As has become my twice daily ritual I wondered out today just before lunch onto the country lane that runs in front of our house and meandering (at pace) made my way down over the bridge towards the end of the road.
As is also my way – despite all that I know – I cogitated and worried about those things in my life at the moment that are causing me concern. The health of my beloved pooch Bodkin and my beloved partner Andrew – not that there is anything majorly wrong with either of them. I worried about myy health and the worlds health and my mortality and what would become of me – one day – should I find myself again alone. I worried about the the state of war that the world always seem to be finding itself in of late – whether as victim to it, complicit to it or watching it from the side lines. I worried and mulled and cogitated and began to despair.
The thoughts rolled around and around in my head and so – as is my want I began to vocalise them, talking to myself about them, compartmentalising them, rationalising my more outrageous fears and laying them as best I could to rest.
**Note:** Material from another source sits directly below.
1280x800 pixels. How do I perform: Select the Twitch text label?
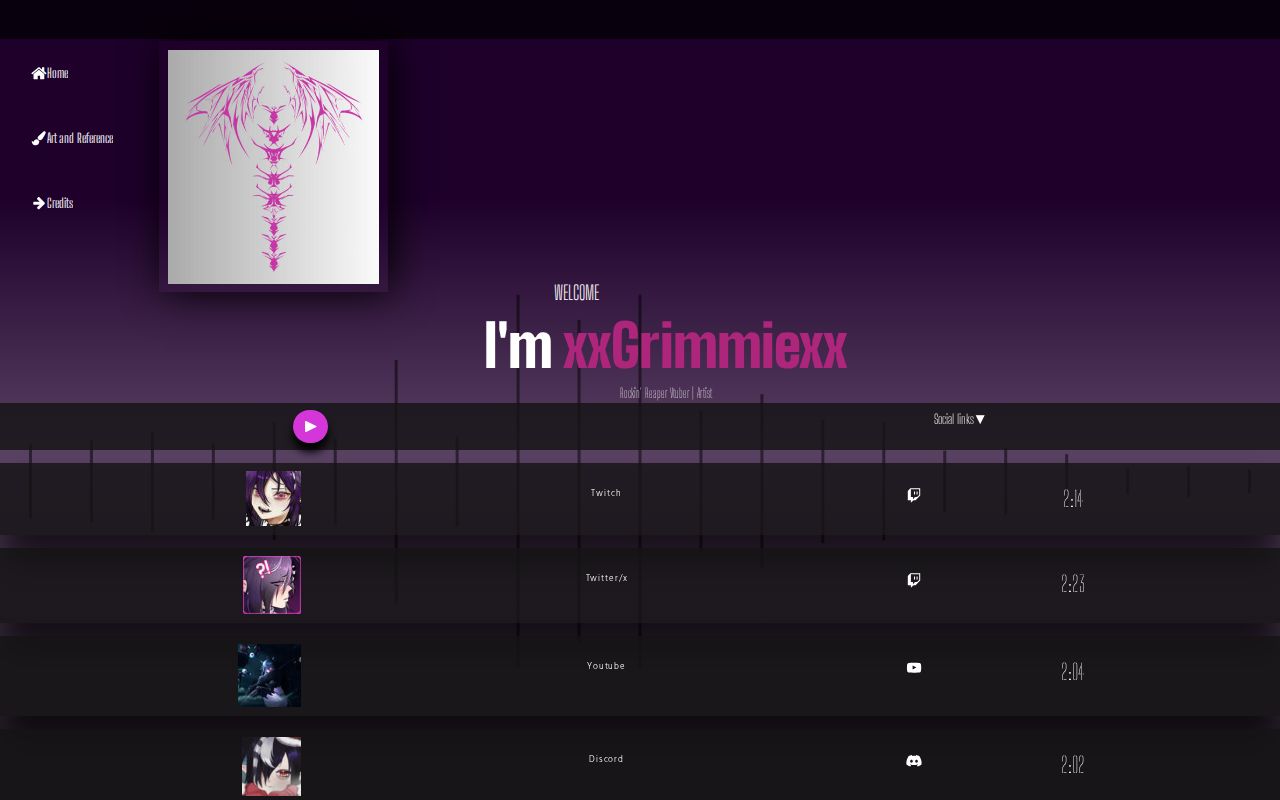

I ended as I often do with a few wells addressed prayers to Angels and Masters relevant to the causes I had been worrying about and then – taking a deep breath – let it go and focused on the world around me.
It has been crazy windy here today and as I wondered – stopping occasionally to pick large broken branches off the road and hefting them into the ditches either side – it began to rain, despite the sun shining boldly through the grey and miserable clouds.
Then – emerging from out of the tunnel the old old railway bridge makes I glanced up over the freshly cut hedge to see the above most incredible rainbow!
My breath caught in my throat … of all the places I have lived I have NEVER ever seen rainbows like the ones that appear here. Bright and complete, beautiful and shining. I paused and fished my phone out of my pocket and took a video and a few snaps (see instagram and facebook). A couple of brave cyclists flew past – braving the winds and wondering what on Earth I was doing – gawking at my beaming smile and the look of excitement that had crept across my face.
Rainbows are the symbol we are encouraged to focus upon when we journey through the dark night of the soul to see us through to the other side of initiation. They represent the bridge of hope that leads us from shadow into light, communion with the Divine and messages from the Gods of peace and possibility. It was as if the Universe – seeing my moment of misery and despair – had chosen to answer with this bright and shining sign and it was well received!
May the Gods be blessed and hope spring eternal.